Data records:
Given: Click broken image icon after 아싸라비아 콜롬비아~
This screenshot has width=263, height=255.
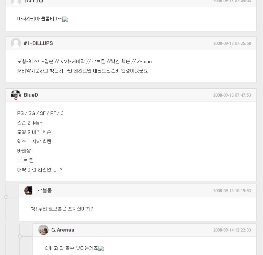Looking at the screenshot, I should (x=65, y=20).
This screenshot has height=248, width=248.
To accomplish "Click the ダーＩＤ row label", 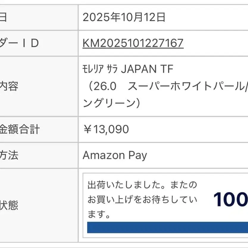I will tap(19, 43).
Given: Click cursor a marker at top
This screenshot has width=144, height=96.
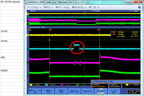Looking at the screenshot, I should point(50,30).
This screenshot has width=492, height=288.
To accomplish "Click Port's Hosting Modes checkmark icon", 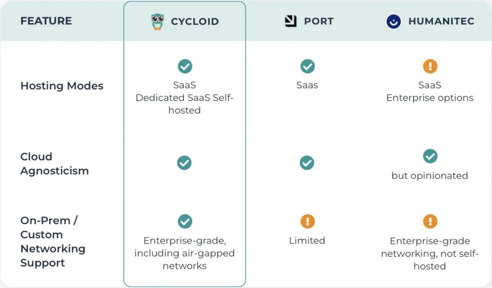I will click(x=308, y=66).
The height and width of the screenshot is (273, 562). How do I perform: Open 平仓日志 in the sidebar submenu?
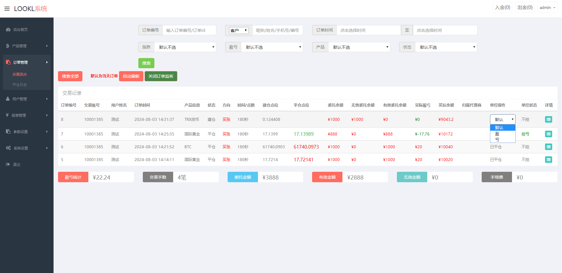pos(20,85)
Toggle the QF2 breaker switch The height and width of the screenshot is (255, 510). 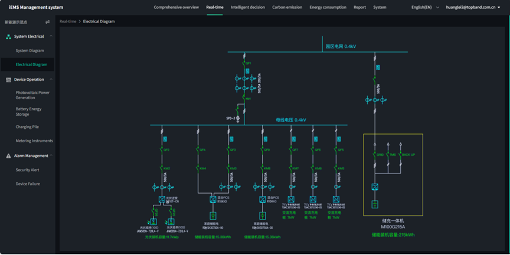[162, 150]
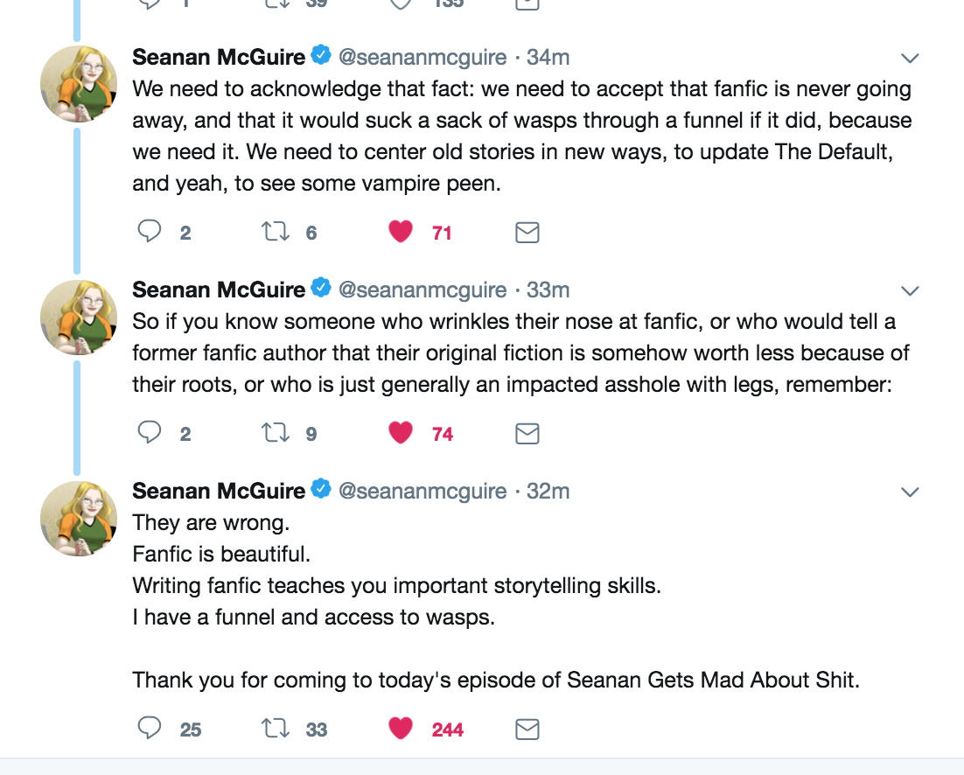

How to complete this task: Report each line in the entries where the string "Given" occurs.

Answer to the problem:
Given: Click broken image icon after 아싸라비아 콜롬비아~
Given: Click cursor a marker at top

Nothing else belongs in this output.